◆ **Rows of pointing data**:

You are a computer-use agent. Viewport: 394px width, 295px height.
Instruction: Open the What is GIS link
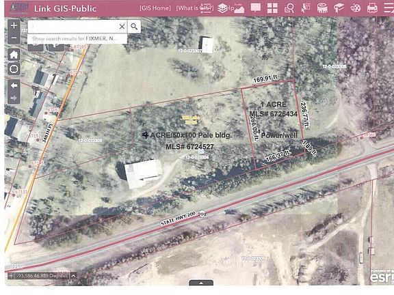195,8
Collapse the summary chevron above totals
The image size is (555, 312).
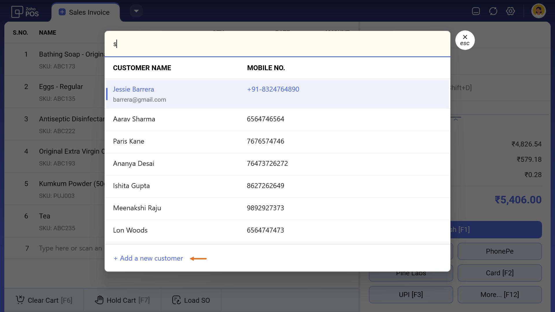click(456, 120)
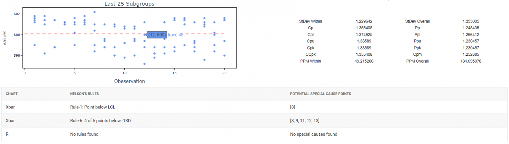This screenshot has width=509, height=144.
Task: Click the 'StDev Within' label
Action: (311, 21)
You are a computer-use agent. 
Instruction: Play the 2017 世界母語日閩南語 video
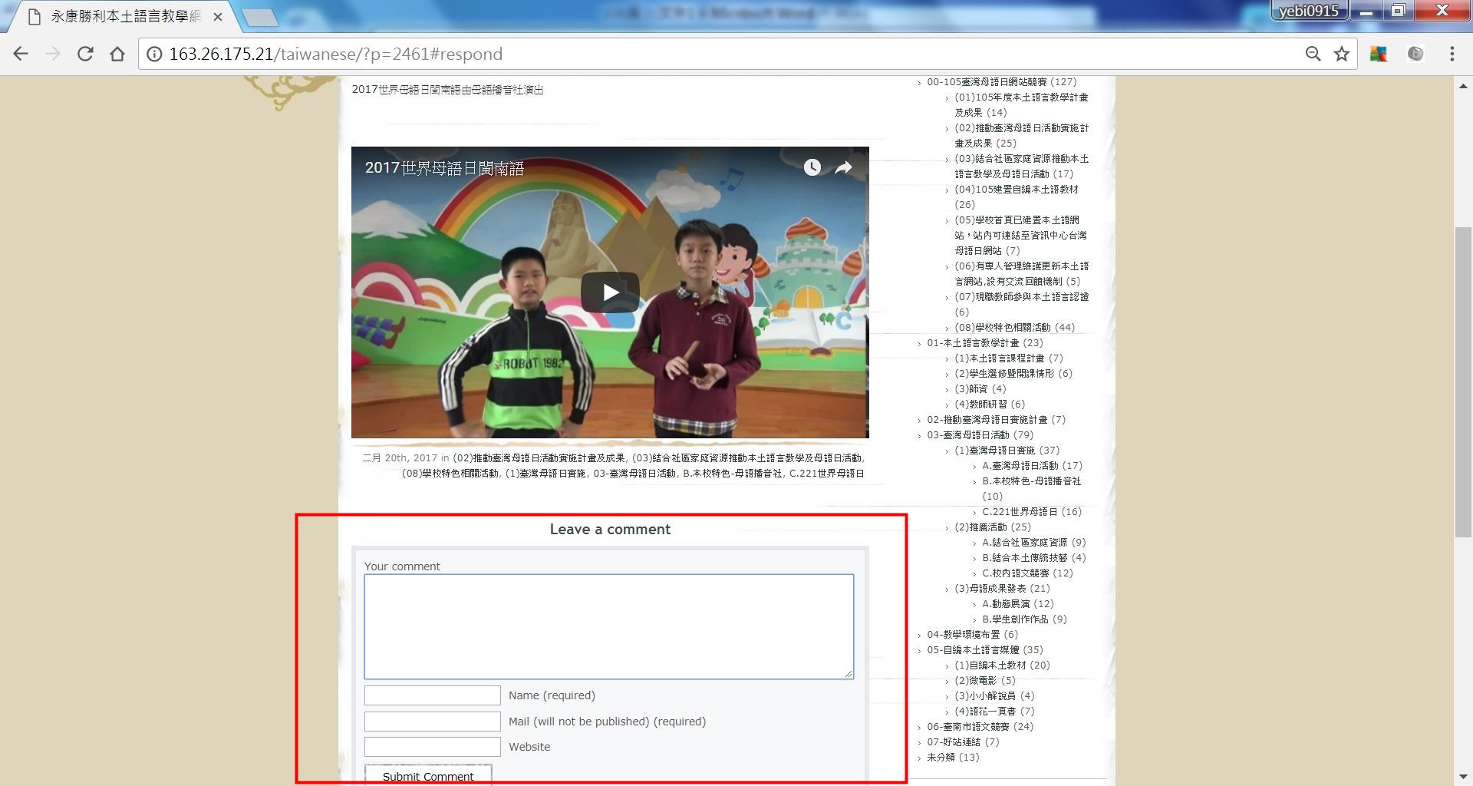610,292
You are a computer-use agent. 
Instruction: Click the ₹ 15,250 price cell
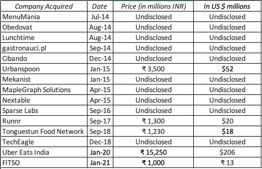click(154, 152)
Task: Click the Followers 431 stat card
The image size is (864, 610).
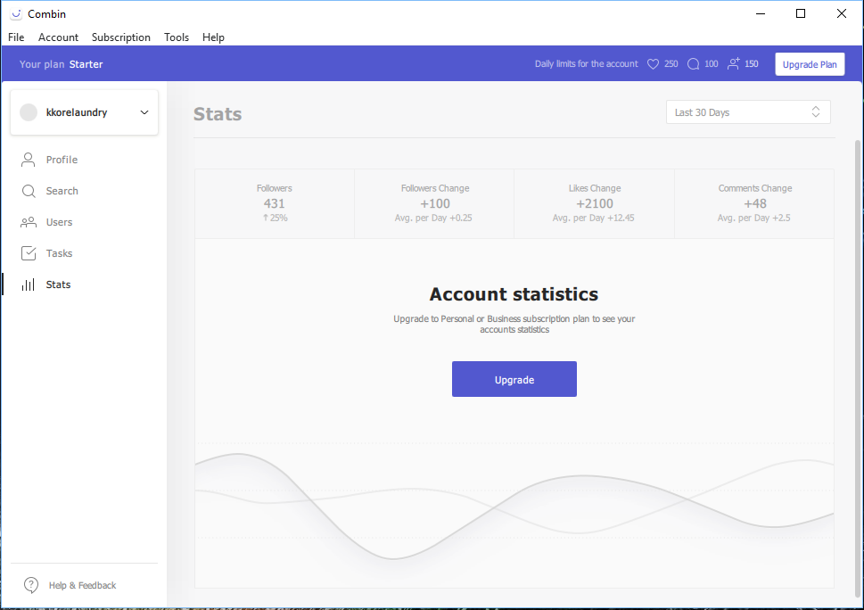Action: 275,203
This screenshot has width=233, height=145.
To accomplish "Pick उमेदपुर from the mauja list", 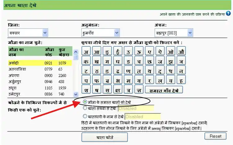I will pos(16,94).
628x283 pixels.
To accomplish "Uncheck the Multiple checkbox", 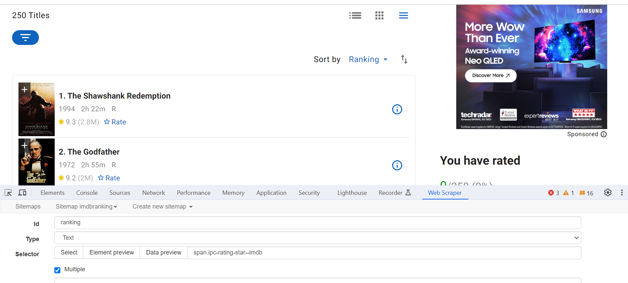I will tap(57, 270).
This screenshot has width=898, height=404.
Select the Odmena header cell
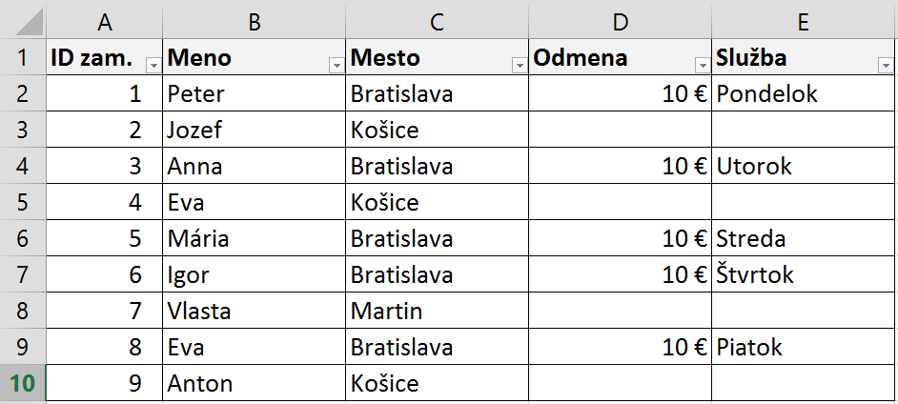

◆ **WHAT THE TASK ASKS**: Swap "Collapse" for "Expand" in the lines from the start of the rows of pointing data through the line containing "Action: (311, 21)", inclusive, leaving everything else unchanged. Leave the pictures out of your answer.

◆ **FINAL RESULT**:
You are a computer-use agent. Viewport: 394px width, 295px height.
Instruction: Open the What is GIS link
195,8
Expand the summary chevron above totals
The image size is (555, 312).
click(456, 120)
This screenshot has width=509, height=144.
Task: Click the 'StDev Within' label
Action: (311, 21)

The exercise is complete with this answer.